─── Provided material ───

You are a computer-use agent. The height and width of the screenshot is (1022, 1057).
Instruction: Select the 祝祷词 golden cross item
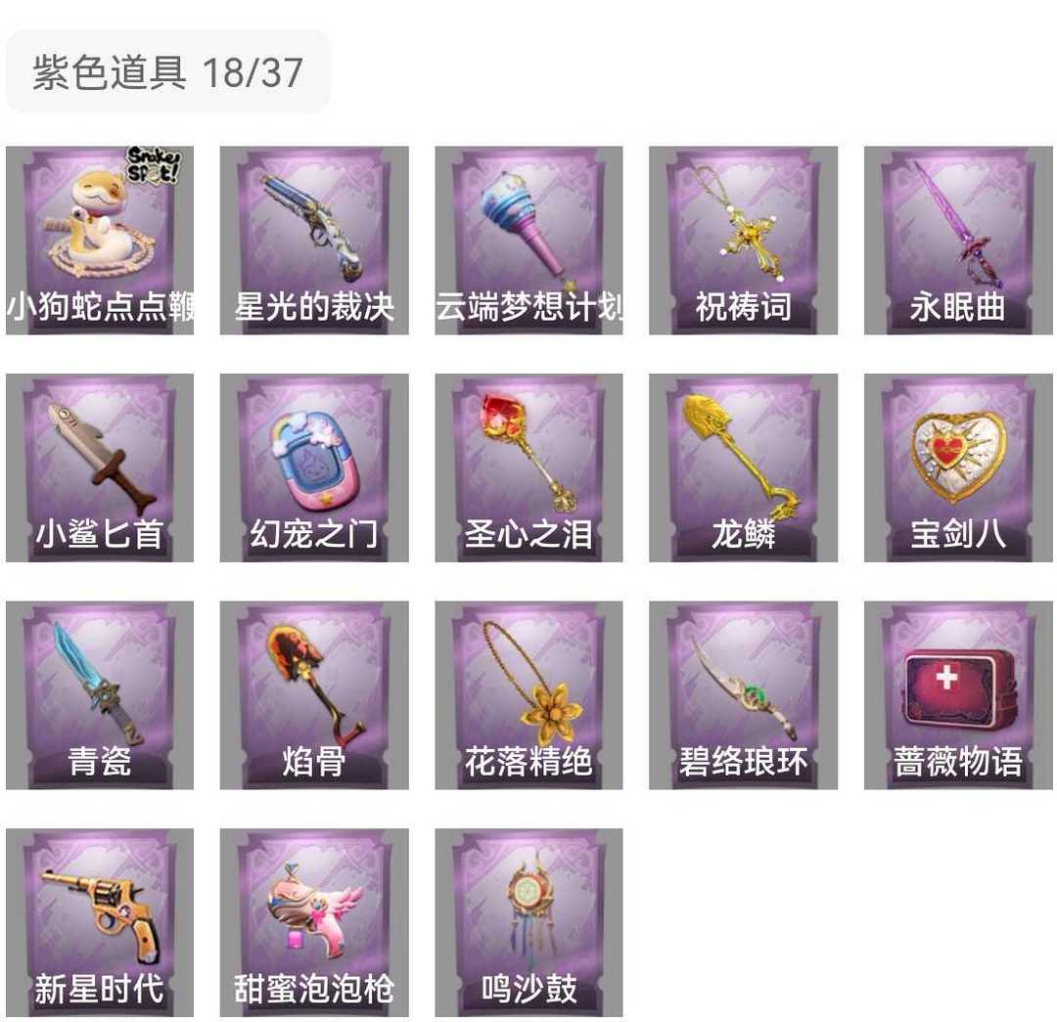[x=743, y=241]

───
─── Provided material ───

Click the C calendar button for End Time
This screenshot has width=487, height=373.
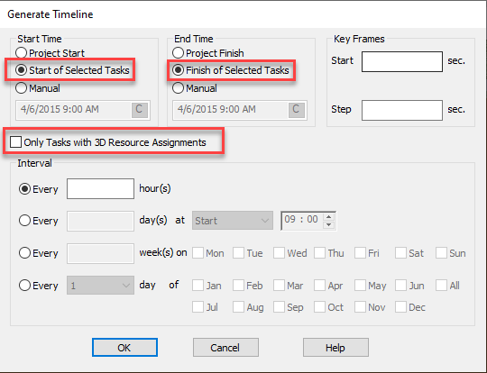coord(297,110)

───
─── Provided material ───

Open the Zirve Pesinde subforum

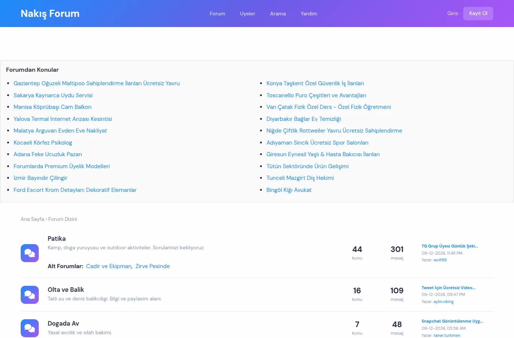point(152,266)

───

Exercise description:
Can you extract everything from the line containing "You are a computer-use" down to the line containing "[x=743, y=241]", both lines included, verbatim and with the pictures left out?

Answer to this problem:
You are a computer-use agent. The height and width of the screenshot is (1022, 1057).
Instruction: Select the 祝祷词 golden cross item
[x=743, y=241]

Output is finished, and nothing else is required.